As a case in point: Three days ago, certain journalists of two whole decades (since The Sunday Leader’s start-up in 1994) – and more (as Suranimala was on the scene for longer than just in his last incarnation, and at two other national newspapers at that: Times, Island) – remembered his passing. The death of an iconic, iconoclastic, journalist who is larger in death than in life…
That, in the midst of his death, we are in a half-life of our own is no more poignantly remembered than on his birthday/birth anniversary (5 April).
That, in the midst of our living deaths, then (remember that awful regime?), destiny struck on the very day (8 January) that his assassin’s cruel bows laid full low our harmless albatross – five years earlier (2009) – still rouses revolutionary passion among true republicans.
That, election result and the reversal of arrogant despotism’s fortunes, as well as the undoing of a rule by fiat by arrant anti-democratic forces, could have been – and still can be – a cause for celebration for upholders of the law’s just causes and civil liberties such as freedom of speech.

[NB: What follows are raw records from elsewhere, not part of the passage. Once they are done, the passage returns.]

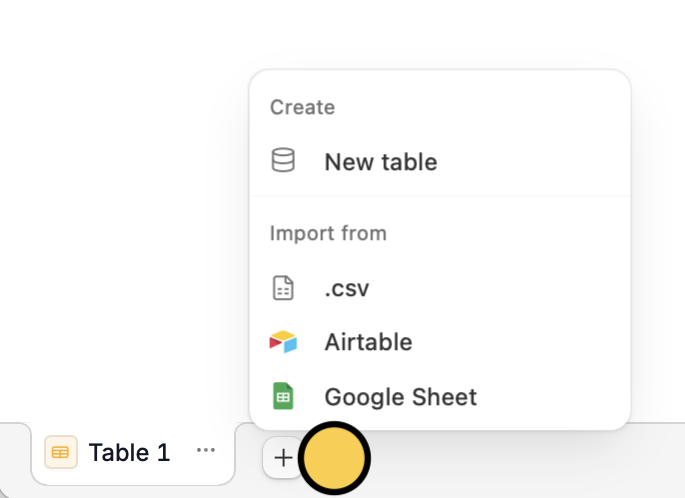Choose Google Sheet as import source
This screenshot has width=685, height=498.
pos(400,396)
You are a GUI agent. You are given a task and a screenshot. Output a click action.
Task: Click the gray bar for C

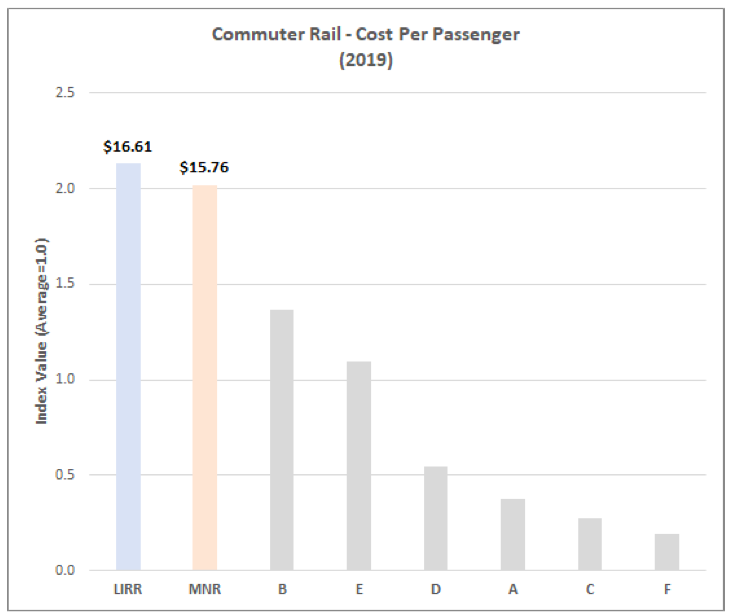tap(590, 544)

But it isn’t. Truth be told, between the hope of a fully realised peace with justice dispensed and the reality of just realpolitik and rank amateurishness – with attendant rationales and justice dispensed with – has fallen a shadow of delays, disappointments. No real results. Many reasons for it. Sundry excuses. Pity…
GDP
If only the powers that be could see that over and above Growth, Development, Progress, and all the other tough-minded criteria that can be measured, the true worth of a government and the society it represents is to be found in promises kept on a word given. If so, then they – a coalition with potential for national transformation like no other in our history – would be fit for posterity’s forgiving pages. If not, and if they won’t / don’t / can’t make good on promises made, in good time, then the tender-hearted books of life will record no more gracious a verdict than for any other administration culpable of succumbing to realpolitik. It would be politics as usual (at best) or cynically exploiting a demographic to secure their own ends (at worst). In the long run, we – and he, like us – may be all dead…
But in the unforgiving now (and in poll times: the soon coming hereafter) someone will remember.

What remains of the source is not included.